** begin **

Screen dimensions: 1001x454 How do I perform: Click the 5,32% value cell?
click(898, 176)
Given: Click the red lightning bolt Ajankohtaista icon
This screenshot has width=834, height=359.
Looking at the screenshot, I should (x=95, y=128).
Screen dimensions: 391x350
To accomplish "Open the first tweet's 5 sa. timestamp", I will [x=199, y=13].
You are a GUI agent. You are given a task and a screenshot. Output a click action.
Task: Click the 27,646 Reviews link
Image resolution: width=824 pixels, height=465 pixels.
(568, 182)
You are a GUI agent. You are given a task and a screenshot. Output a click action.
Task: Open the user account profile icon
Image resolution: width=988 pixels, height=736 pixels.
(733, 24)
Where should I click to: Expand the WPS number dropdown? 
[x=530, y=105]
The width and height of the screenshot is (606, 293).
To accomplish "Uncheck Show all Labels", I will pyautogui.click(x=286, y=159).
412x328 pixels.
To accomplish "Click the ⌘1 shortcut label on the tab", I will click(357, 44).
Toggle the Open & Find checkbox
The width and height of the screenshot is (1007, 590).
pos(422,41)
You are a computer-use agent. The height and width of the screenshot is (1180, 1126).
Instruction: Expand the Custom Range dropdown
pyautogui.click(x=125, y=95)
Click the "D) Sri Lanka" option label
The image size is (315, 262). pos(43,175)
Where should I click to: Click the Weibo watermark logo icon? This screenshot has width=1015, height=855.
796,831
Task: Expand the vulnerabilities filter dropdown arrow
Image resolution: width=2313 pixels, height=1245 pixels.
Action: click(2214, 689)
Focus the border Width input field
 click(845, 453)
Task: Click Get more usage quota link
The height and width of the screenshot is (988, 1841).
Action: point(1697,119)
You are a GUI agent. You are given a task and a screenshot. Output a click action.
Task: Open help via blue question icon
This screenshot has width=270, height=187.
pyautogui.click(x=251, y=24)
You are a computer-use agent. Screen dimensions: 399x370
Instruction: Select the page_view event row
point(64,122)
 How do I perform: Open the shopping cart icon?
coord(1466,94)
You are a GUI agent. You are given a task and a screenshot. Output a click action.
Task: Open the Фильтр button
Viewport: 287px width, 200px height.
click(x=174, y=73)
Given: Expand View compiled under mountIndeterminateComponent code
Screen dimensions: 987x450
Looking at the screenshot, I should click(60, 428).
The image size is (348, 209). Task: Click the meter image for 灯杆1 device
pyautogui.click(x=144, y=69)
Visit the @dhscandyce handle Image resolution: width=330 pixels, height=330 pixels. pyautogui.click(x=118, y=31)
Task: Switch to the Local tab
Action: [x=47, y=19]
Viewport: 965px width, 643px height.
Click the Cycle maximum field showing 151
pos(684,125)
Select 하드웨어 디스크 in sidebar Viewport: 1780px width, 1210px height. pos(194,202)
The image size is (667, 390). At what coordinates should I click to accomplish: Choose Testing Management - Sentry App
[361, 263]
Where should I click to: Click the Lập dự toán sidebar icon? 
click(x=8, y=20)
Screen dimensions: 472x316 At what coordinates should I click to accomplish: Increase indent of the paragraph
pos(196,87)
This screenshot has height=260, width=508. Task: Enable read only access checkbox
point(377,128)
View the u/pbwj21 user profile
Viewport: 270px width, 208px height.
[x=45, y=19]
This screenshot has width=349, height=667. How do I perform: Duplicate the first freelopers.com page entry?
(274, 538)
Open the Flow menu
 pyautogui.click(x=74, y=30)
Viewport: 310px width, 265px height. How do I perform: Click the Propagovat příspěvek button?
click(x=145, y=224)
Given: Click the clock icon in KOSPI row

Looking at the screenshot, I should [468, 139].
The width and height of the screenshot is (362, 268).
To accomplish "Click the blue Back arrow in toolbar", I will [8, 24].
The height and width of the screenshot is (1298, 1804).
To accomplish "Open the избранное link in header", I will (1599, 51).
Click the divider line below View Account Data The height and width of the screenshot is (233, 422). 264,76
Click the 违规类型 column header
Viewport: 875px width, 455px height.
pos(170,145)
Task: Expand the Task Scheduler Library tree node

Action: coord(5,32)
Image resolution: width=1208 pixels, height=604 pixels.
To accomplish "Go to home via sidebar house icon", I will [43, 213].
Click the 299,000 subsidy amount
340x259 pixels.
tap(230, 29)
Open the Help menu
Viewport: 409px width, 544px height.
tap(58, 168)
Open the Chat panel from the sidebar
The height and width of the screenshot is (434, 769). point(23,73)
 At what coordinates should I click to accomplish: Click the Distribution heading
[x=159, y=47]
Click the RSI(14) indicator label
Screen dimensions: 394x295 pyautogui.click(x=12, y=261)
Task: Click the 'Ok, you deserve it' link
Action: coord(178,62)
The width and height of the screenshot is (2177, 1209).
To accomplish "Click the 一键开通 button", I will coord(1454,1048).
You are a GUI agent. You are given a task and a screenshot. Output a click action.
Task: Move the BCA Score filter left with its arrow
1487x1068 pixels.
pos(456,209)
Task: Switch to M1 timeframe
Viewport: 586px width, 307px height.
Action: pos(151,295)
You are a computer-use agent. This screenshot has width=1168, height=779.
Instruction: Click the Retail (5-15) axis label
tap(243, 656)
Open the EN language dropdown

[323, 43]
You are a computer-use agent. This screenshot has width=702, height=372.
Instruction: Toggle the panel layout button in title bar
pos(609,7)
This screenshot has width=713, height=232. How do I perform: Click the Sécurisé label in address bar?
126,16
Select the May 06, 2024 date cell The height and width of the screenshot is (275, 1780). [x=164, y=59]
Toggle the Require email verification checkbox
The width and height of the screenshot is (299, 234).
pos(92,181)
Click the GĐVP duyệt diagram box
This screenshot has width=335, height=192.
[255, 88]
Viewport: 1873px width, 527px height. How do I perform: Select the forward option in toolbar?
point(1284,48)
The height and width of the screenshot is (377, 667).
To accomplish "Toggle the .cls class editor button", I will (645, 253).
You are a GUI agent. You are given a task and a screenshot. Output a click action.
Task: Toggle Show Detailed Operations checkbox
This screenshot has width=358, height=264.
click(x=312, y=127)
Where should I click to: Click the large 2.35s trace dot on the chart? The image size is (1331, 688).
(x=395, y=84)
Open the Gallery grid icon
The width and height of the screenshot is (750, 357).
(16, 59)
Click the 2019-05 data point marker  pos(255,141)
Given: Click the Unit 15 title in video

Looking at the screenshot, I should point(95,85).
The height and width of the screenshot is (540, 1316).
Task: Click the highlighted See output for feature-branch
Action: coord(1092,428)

** end **

- [Required task]:
Format the listing as a two-column CSV with the headers instruction and response, one row per entry. Begin at the line containing "Given: Click the red" and end after the line containing "will [x=199, y=13].", quoting each field and replacing line breaks with spaces.

- [Worked answer]:
instruction,response
"Given: Click the red lightning bolt Ajankohtaista icon This screenshot has width=834, height=359.","Looking at the screenshot, I should (x=95, y=128)."
"Screen dimensions: 391x350 To accomplish ""Open the first tweet's 5 sa. timestamp"",","I will [x=199, y=13]."